Scotland’s First Minister Nicola Sturgeon (pictured) has announced the creation of a new £30 million fund available to Local Authorities in Scotland to help to taxi drivers and other businesses hit hard by the Coronavirus crisis. The move follows the example of Northern Ireland, where taxi drivers can get a £1500 grant as part of a £19 million support fund.

As self-employed workers, many drivers could apply for the Self Employment Income Support Scheme (SEISS), though as this grant is based on trading profits, many drivers received little or no money. Meanwhile, the second lockdown has removed any upturn in business than some were starting to experience in September. Scotland has adopted a different set of lockdown procedures, but moved to a stricter Level 4 in November.

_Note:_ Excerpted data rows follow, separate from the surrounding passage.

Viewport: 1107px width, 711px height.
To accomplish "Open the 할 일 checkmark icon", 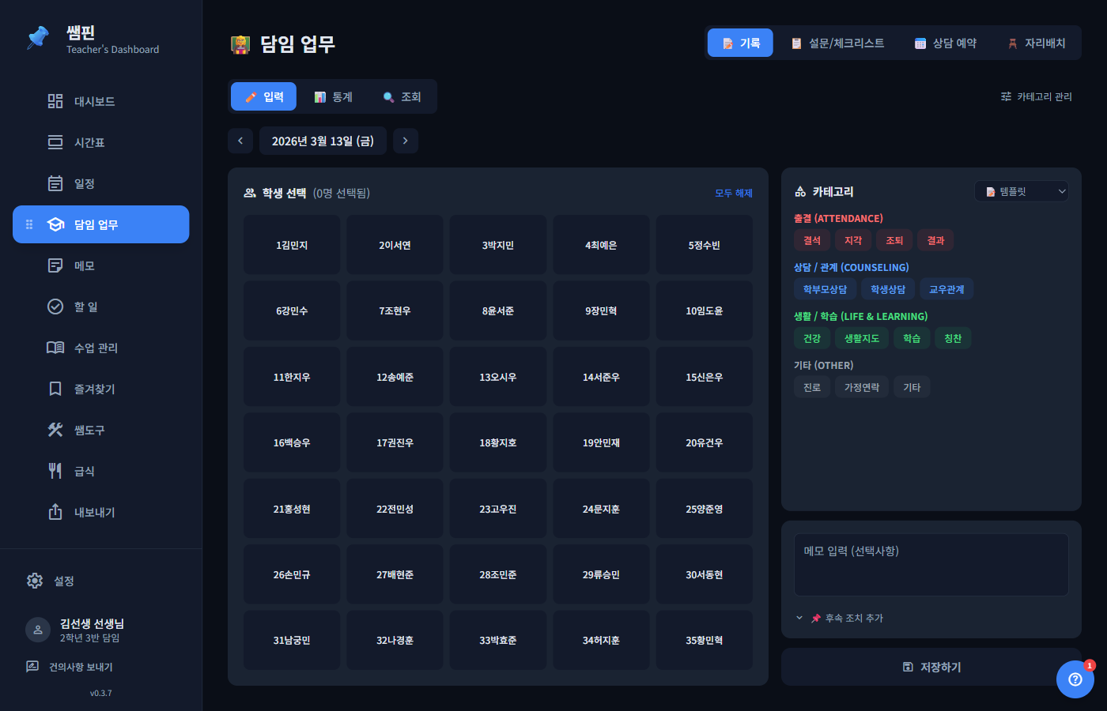I will tap(55, 307).
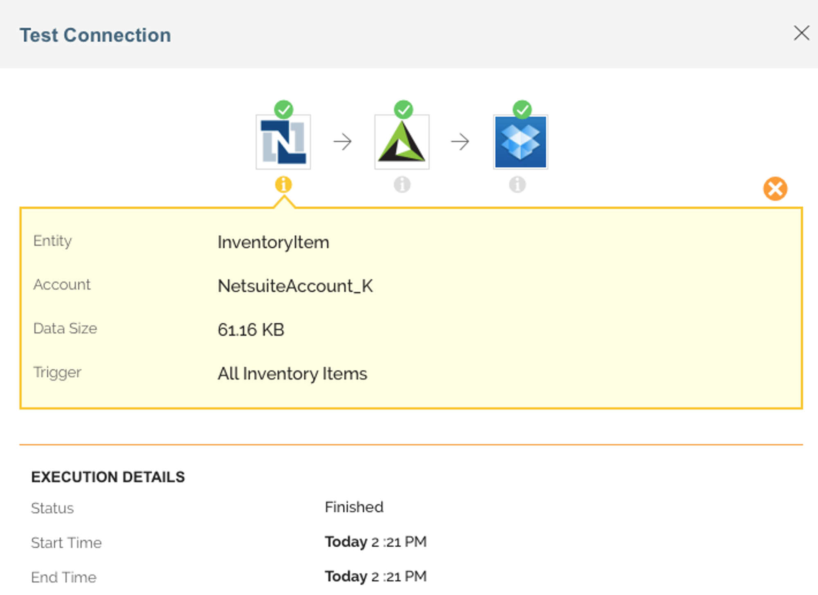
Task: Click the arrow pointing to Dropbox
Action: pyautogui.click(x=460, y=142)
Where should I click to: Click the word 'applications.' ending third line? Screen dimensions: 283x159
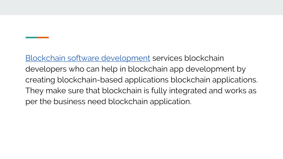click(x=235, y=80)
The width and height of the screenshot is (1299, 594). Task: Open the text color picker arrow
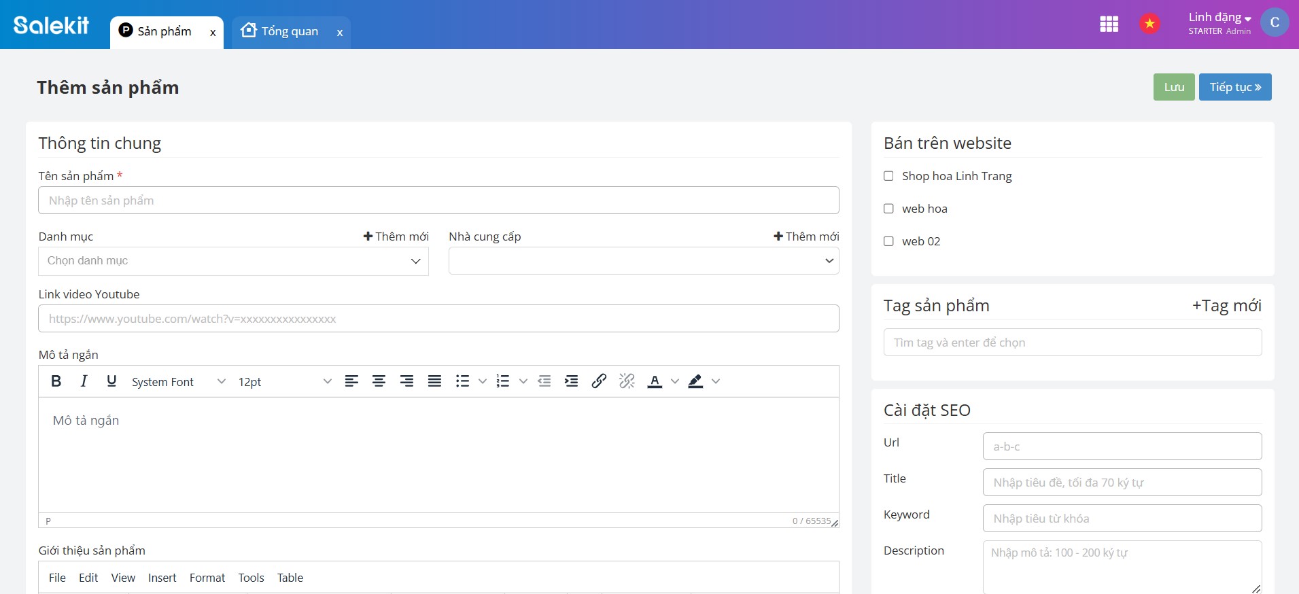click(x=675, y=381)
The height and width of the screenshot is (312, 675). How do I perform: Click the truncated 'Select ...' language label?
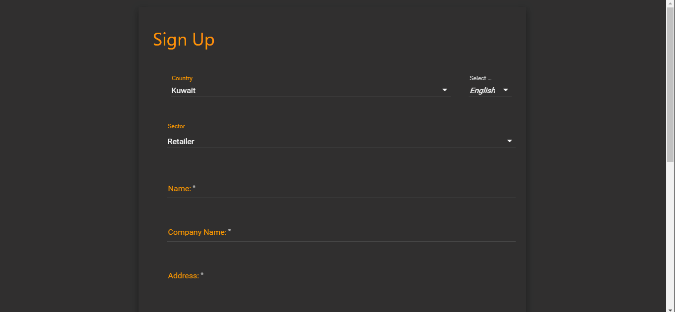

Sturgeon told the Scottish Parliament: “We are establishing a £30m discretionary fund to enable local authorities, if they consider it to be necessary or justified, to provide additional support for businesses—for example, businesses in supply chains, or taxi drivers who are suffering a severe but indirect effect. We will also make an additional £15m available for newly self-employed people who have not been able to access other forms of support, and we are making available to local authorities an additional £15m to help with the community and social impact of a move to level 4. More details on those funds will be made available shortly.”

Unite Edinburgh Cab Branch welcomed the deal as “promising” but said it would need to be studied in detail. And earlier, Scottish Labour leader Richard Leonard said “many in the industry will be forced to cease trading” unless funds are made available. Leonard said he had written to UK Chancellor Rishi Sunak, pointing out many cabbies have been unable to access financial support “simply because they do not have rateable premises or operate business bank accounts”. And drivers are ineligible for the £500 support payment given to poorer Scots who need to self-isolate, he said, as they are not in receipt of Universal Credit or legacy benefits.